**EXERCISE:** Would you copy out only the lines from the one with "The height and" to the end of the records, exactly as they stand?

[Stored data entries]
·····

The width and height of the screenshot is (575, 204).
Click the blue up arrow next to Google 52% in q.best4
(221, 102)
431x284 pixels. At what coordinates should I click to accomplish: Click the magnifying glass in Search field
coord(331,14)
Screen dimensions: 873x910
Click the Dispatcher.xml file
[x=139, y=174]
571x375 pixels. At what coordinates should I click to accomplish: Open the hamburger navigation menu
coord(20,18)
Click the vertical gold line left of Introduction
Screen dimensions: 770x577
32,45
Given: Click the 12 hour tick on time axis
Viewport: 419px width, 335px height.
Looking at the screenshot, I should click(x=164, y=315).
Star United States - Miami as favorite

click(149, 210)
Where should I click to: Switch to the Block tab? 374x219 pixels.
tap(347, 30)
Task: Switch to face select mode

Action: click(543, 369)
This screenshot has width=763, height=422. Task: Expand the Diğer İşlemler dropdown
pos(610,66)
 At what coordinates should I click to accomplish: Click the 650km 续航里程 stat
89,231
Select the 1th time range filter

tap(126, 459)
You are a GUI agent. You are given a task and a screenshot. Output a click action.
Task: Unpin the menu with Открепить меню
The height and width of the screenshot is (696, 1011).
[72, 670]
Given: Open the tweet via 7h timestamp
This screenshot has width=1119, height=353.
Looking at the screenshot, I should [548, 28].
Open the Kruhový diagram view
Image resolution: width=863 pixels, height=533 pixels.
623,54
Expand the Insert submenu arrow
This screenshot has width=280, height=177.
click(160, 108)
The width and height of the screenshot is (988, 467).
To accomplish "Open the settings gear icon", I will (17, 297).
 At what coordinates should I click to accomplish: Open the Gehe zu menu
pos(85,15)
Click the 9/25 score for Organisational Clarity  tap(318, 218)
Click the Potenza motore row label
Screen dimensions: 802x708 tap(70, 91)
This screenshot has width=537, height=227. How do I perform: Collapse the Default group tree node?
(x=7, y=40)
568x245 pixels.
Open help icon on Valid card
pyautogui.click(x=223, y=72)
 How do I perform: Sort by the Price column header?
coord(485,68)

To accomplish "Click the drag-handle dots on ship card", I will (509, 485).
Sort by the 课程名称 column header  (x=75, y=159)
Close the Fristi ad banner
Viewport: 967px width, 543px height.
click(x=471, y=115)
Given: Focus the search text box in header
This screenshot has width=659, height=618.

·····

**REPLY:**
The height and width of the screenshot is (696, 1011).
[72, 670]
Given: Open the tweet via 7h timestamp
This screenshot has width=1119, height=353.
Looking at the screenshot, I should [548, 28].
Open the Kruhový diagram view
Image resolution: width=863 pixels, height=533 pixels.
623,54
Expand the Insert submenu arrow
This screenshot has width=280, height=177.
click(160, 108)
The width and height of the screenshot is (988, 467).
To accomplish "Open the settings gear icon", I will (17, 297).
 At what coordinates should I click to accomplish: Open the Gehe zu menu
pos(85,15)
Click the 9/25 score for Organisational Clarity  tap(318, 218)
Click the Potenza motore row label
Screen dimensions: 802x708 tap(70, 91)
This screenshot has width=537, height=227. How do I perform: Collapse the Default group tree node?
(x=7, y=40)
568x245 pixels.
Open help icon on Valid card
pyautogui.click(x=223, y=72)
 How do I perform: Sort by the Price column header?
coord(485,68)

To accomplish "Click the drag-handle dots on ship card", I will (509, 485).
Sort by the 课程名称 column header  (x=75, y=159)
Close the Fristi ad banner
Viewport: 967px width, 543px height.
click(x=471, y=115)
Given: Focus the search text box in header
This screenshot has width=659, height=618.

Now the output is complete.